Unknown primary cancer site

12-1/2 yrs. ago my husband was diagnosed with stage 3 colon rectal cancer.  Went through chemo and rad.  Now, for the last three months we have been going through test after test trying to find out where his primary site is because he has a 4" mass in his liver and a small mass in his lung with nodules.  We have gone to two doctors, one was the Univ of Chicago primary site unit of oncology, both have different opinions about treatment.  In fact, our oncologist asked us what we wanted to do protocol for colon cancer or bile duct/lung cancer.  We literally flipped a coin on what to do.  We were told that we may never really know what the primary site is.  Has anyone else had this happen to them or know of someone who has?  Do we need to go to another doctor and more tests? or do we just start chemo and see how it goes?  Help and advice  

This is similar to my mom's problems with the fact that they call it non primary cancer. Here in saskatoon, sk canada after doing only one biopsy the local cancer centre staff refuse to look for the origin of the cancer. It is so frustrating and confusing, we feel so helpless. At this point mom has refused chemo fearing that it is not worth it, doctors told her it could add a couple months onto her life. They did propose a chem regime specifically called non-primary cancer chemo. 

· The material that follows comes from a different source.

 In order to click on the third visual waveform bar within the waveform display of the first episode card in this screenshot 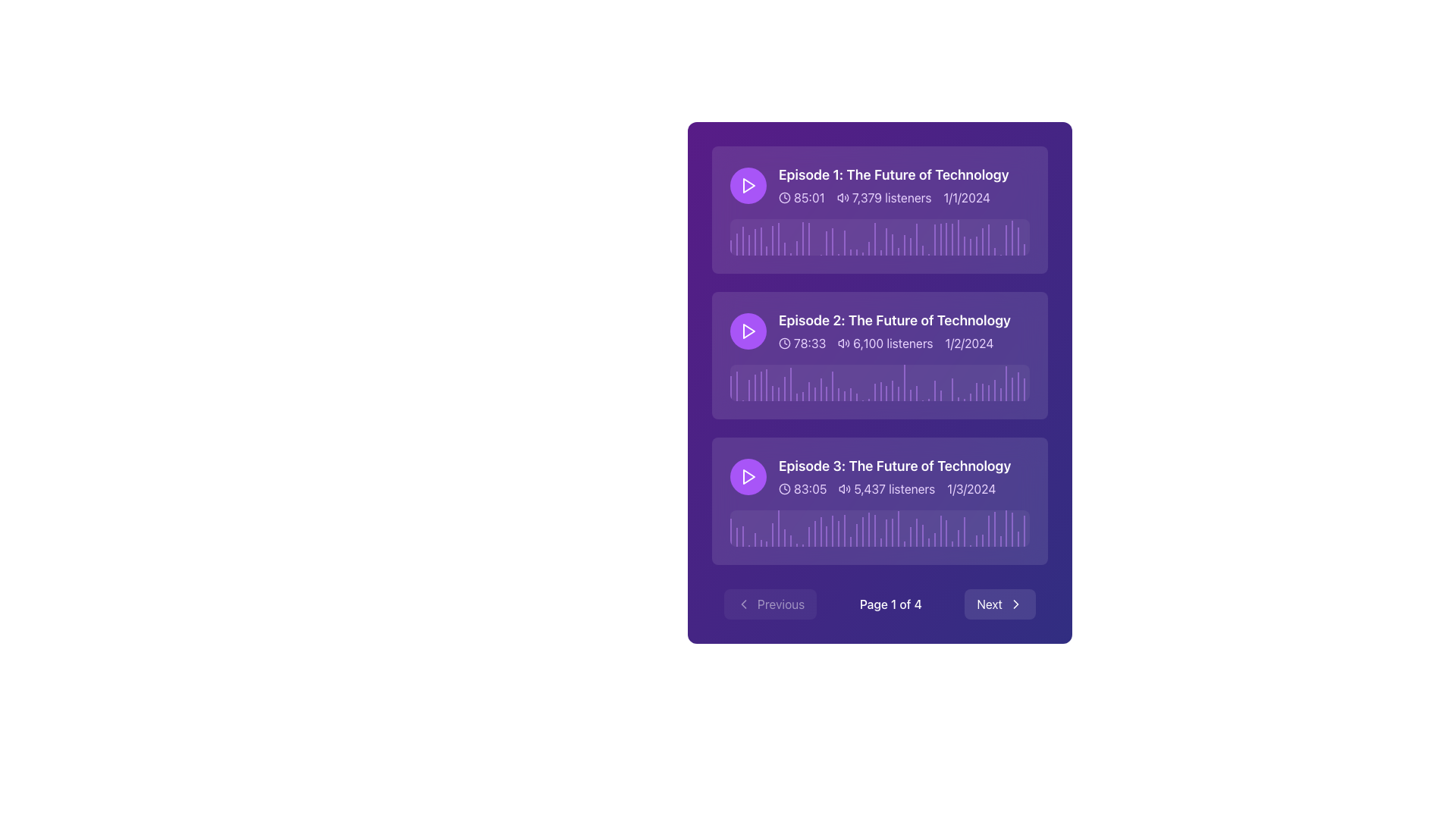, I will do `click(742, 240)`.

We are now planning to go through her family doctor search further, we are thinking it is bile duct cancer. I understand how frustrated and unsure you feel. My thougths and prayers are with you.

 

On 8/28/2009 Anjeanette wrote:

This is similar to my mom's problems with the fact that they call it non primary cancer. Here in saskatoon, sk canada after doing only one biopsy the local cancer centre staff refuse to look for the origin of the cancer. It is so frustrating and confusing, we feel so helpless. At this point mom has refused chemo fearing that it is not worth it, doctors told her it could add a couple months onto her life. They did propose a chem regime specifically called non-primary cancer chemo. 

We are now planning to go through her family doctor search further, we are thinking it is bile duct cancer. I understand how frustrated and unsure you feel. My thougths and prayers are with you.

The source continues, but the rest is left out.